RECORDED INFORMATION
::::::::::

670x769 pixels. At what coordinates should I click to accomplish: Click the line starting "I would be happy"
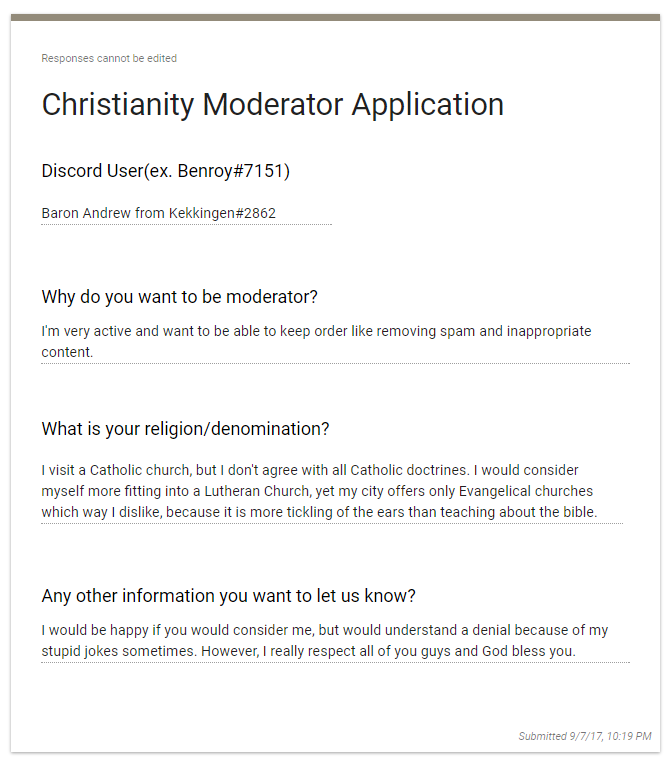(x=324, y=631)
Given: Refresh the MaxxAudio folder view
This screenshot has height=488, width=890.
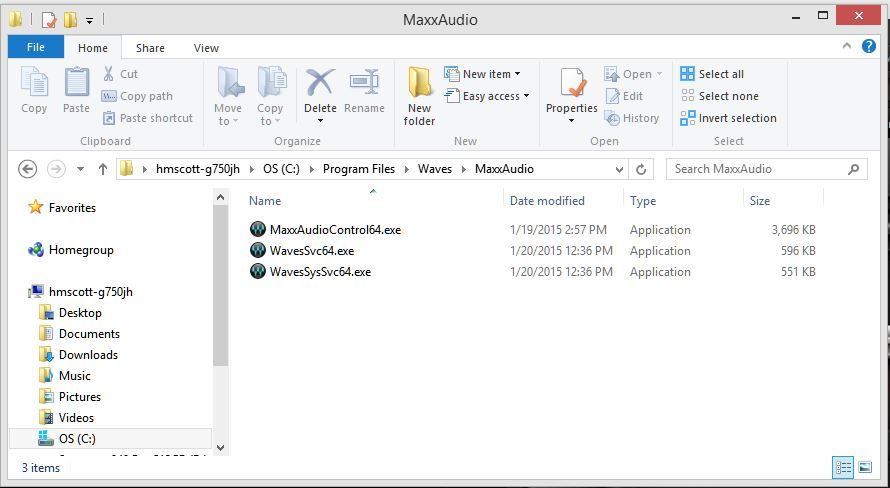Looking at the screenshot, I should tap(641, 169).
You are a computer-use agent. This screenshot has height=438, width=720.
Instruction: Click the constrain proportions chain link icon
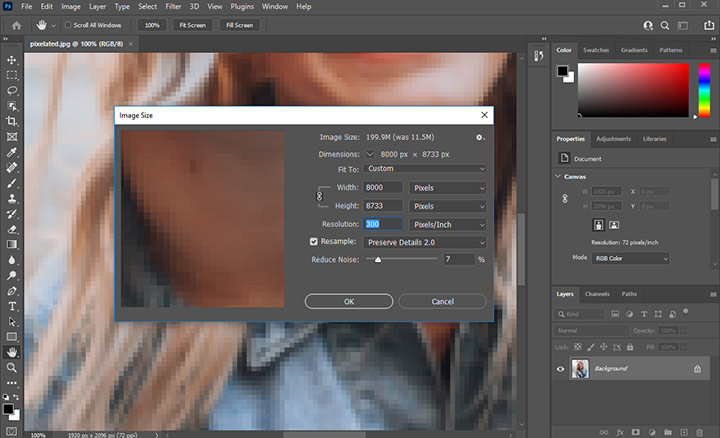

::::::::::

PROBLEM
Return all material verbatim, pictures omitted.

ANSWER SPACE
670x769 pixels. At what coordinates should I click to accomplish: Click the line starting "I would be happy"
(x=324, y=631)
Given: Refresh the MaxxAudio folder view
This screenshot has height=488, width=890.
Looking at the screenshot, I should tap(641, 169).
You are a computer-use agent. This screenshot has height=438, width=720.
Instruction: Click the constrain proportions chain link icon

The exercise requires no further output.